▸ **Aim of the exercise**: For each line below, write it out exactly as it appears.

▸ **Data supplied**:
────────────────

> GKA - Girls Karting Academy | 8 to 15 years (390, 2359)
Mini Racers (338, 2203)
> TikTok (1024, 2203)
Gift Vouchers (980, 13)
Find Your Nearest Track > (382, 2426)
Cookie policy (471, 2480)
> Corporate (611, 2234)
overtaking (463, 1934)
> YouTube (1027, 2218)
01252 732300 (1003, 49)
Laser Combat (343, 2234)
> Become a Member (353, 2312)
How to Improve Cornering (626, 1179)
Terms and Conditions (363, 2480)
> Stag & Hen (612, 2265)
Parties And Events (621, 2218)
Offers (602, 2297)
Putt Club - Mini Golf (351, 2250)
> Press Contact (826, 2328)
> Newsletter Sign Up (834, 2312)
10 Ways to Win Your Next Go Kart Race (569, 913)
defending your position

────────────────

▸ **Your solution**:
> GKA - Girls Karting Academy | 8 to 15 years (390, 2359)
Mini Racers (338, 2203)
> TikTok (1024, 2203)
Gift Vouchers (980, 13)
Find Your Nearest Track > (382, 2426)
Cookie policy (471, 2480)
> Corporate (611, 2234)
overtaking (463, 1934)
> YouTube (1027, 2218)
01252 732300 (1003, 49)
Laser Combat (343, 2234)
> Become a Member (353, 2312)
How to Improve Cornering (626, 1179)
Terms and Conditions (363, 2480)
> Stag & Hen (612, 2265)
Parties And Events (621, 2218)
Offers (602, 2297)
Putt Club - Mini Golf (351, 2250)
> Press Contact (826, 2328)
> Newsletter Sign Up (834, 2312)
10 Ways to Win Your Next Go Kart Race (569, 913)
defending your position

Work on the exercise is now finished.